§ **Task item**
In the records below, locate the line containing "Where should I click to: Click the magnifier"; output that line and every following line through the last, exactly.

────────────────

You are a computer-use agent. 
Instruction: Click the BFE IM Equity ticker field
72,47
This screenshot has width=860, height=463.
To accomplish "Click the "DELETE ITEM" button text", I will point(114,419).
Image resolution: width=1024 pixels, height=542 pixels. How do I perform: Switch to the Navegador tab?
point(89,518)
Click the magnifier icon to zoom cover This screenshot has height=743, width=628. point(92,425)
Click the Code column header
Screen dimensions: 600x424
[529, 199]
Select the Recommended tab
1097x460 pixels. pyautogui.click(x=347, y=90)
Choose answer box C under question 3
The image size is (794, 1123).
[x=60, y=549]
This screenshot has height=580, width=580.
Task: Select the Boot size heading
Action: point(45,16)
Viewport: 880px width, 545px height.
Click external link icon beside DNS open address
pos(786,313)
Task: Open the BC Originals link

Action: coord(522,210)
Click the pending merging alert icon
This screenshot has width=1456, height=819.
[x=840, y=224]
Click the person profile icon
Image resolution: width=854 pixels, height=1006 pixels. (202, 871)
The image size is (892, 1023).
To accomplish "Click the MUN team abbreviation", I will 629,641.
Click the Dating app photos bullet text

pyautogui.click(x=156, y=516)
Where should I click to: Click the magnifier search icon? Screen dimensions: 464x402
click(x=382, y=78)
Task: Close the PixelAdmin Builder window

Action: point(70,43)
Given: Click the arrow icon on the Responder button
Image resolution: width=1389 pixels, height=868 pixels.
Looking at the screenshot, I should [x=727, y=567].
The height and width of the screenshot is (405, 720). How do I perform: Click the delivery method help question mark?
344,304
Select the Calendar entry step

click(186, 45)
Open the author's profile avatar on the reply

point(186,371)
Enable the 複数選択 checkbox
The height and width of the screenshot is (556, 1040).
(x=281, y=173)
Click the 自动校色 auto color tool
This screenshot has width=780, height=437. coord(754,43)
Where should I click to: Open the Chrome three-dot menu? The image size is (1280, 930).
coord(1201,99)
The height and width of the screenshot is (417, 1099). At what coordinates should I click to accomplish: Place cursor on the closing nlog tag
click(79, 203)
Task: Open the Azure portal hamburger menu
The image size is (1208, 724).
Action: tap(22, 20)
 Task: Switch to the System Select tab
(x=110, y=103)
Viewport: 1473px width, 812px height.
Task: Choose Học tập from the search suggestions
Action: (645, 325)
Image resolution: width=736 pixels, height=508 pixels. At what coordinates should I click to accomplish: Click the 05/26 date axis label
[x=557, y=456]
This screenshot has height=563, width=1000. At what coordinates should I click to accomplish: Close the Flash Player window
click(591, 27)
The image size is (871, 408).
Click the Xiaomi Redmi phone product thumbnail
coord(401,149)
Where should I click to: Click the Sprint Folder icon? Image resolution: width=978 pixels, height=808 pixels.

────────────────

§ **Written answer**
Where should I click to: Click the magnifier search icon? Screen dimensions: 464x402
click(x=382, y=78)
Task: Close the PixelAdmin Builder window

Action: point(70,43)
Given: Click the arrow icon on the Responder button
Image resolution: width=1389 pixels, height=868 pixels.
Looking at the screenshot, I should [x=727, y=567].
The height and width of the screenshot is (405, 720). How do I perform: Click the delivery method help question mark?
344,304
Select the Calendar entry step

click(186, 45)
Open the author's profile avatar on the reply

point(186,371)
Enable the 複数選択 checkbox
The height and width of the screenshot is (556, 1040).
(x=281, y=173)
Click the 自动校色 auto color tool
This screenshot has width=780, height=437. coord(754,43)
Where should I click to: Open the Chrome three-dot menu? The image size is (1280, 930).
coord(1201,99)
The height and width of the screenshot is (417, 1099). At what coordinates should I click to accomplish: Place cursor on the closing nlog tag
click(79, 203)
Task: Open the Azure portal hamburger menu
The image size is (1208, 724).
Action: tap(22, 20)
 Task: Switch to the System Select tab
(x=110, y=103)
Viewport: 1473px width, 812px height.
Task: Choose Học tập from the search suggestions
Action: (645, 325)
Image resolution: width=736 pixels, height=508 pixels. At what coordinates should I click to accomplish: Click the 05/26 date axis label
[x=557, y=456]
This screenshot has height=563, width=1000. At what coordinates should I click to accomplish: Close the Flash Player window
click(591, 27)
The image size is (871, 408).
Click the Xiaomi Redmi phone product thumbnail
coord(401,149)
Where should I click to: Click the Sprint Folder icon? Image resolution: width=978 pixels, height=808 pixels.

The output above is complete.